Inside the process chamber the wafer is placed on a high frequency electrode (HF electrode). By impact ionization a plasma is generated in which free electrons as well as positively charged ions occur. If the HF electrode is at a positive voltage the free electrons accumulate on it and cannot leave the elctrode again because of their electron affinity. Thus the electrode charges up to -1000 V (BIAS voltage). The slow ions which could not follow the fast alternating field are now moving towards the negatively charged electrode.
If the mean free path of the ions is high, the particles impact on the wafer surface in almost perpendicular direction. Thus material is striked out of the surface by the accelerated ions (physical etching), in addition some of the particles are reacting chemically with the surface. Lateral sidewalls are not affected, so that there is no abrasion and the etch profile remains anisotropic. The selectiviy is not too small, however, due to the physical etch progress it's not to large either. In addition the wafer surface is damaged by the accelerated ions and has to be cured by thermal annealing.
The chemical part of the etch process is done by the reaction of free redicals with the surface and also with the physical milled out material in such a way that it can not re-deposit onto the wafer or the chamber walls as in ion beam etching. By increasing the pressure in the etching chamber the mean free path of the particles is reduced. Therefore there are much more collisions and thus the particles are heading into various directions. This causes a less directed etching, the etch process gets a more chemical character. The selectivity increases, the etch profile is more isotropic.
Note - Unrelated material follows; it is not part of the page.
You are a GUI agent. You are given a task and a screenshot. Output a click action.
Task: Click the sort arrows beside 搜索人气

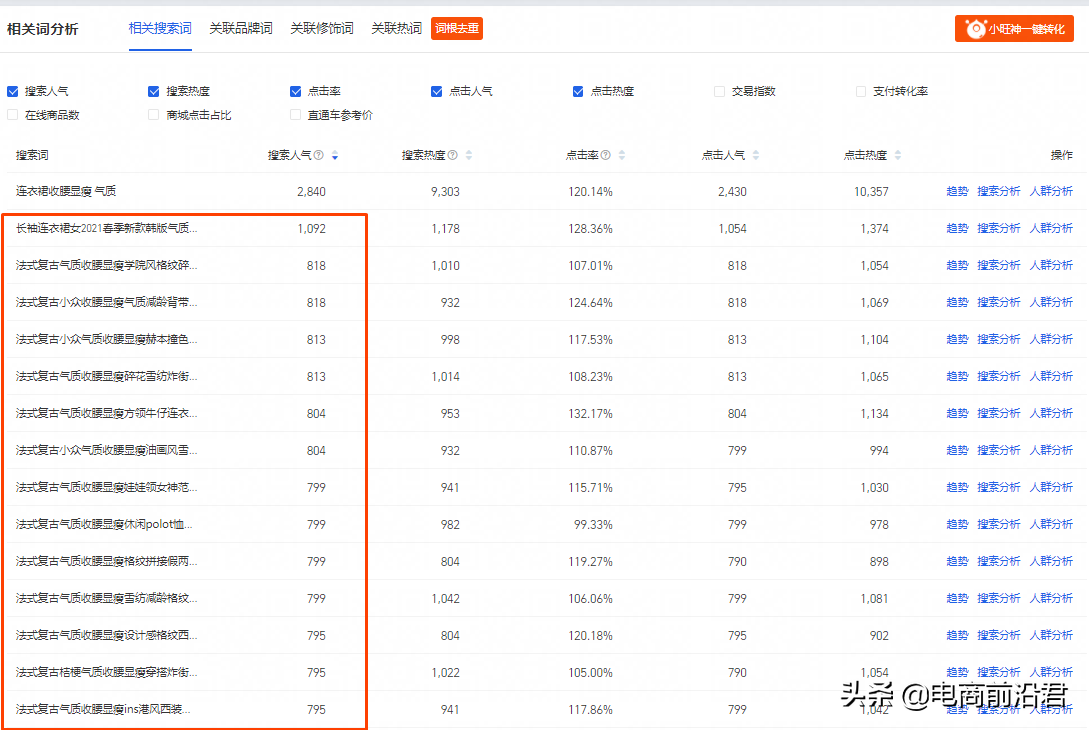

Illustration of a RIE reactor in hexagonal construction
Illustration of a RIE reactor in parallel plate construction
By a passivation of the sidewalls during silicon etching, an anisotropic etch profile is achieved. Thereby oxygen inside the etch chamber reacts with milled out silicon to form silicon dioxide which deposits an vertical sidewalls. An oxide film on horizontal areas is removed due to the ion bombardement so that the etch progress in lateral direction proceeds.
The etch rate depends on the pressure, the power of the HF generator, the process gases, the real gas flow and on the wafer temperature.
The anisotropism increases with increasing HF power, deacresing pressure and decreasing temperature. The uniformity of the etch process depends on the gases, the distance of the two electrodes and on the material the electrodes are made off. If the distance is to small, the plasma cannot be dispersed unfiformly and thus leads to inhomogeneity. If the distance of the electrodes is increased, the etch rate decreases because the plasma is distributed in an enlarged volume. For the electrodes carbon has proven itself as the material of choice. Since fluorine and chlorine gases attack carbon as well, the electrode causes an uniform strained plasma and thus the wafer edge is affected in the same way as the wafer center.
The selectivity and etch rate depend very strong on the process gases. For silicon and silicon compounds fluorine and chlorine gases are used primarily.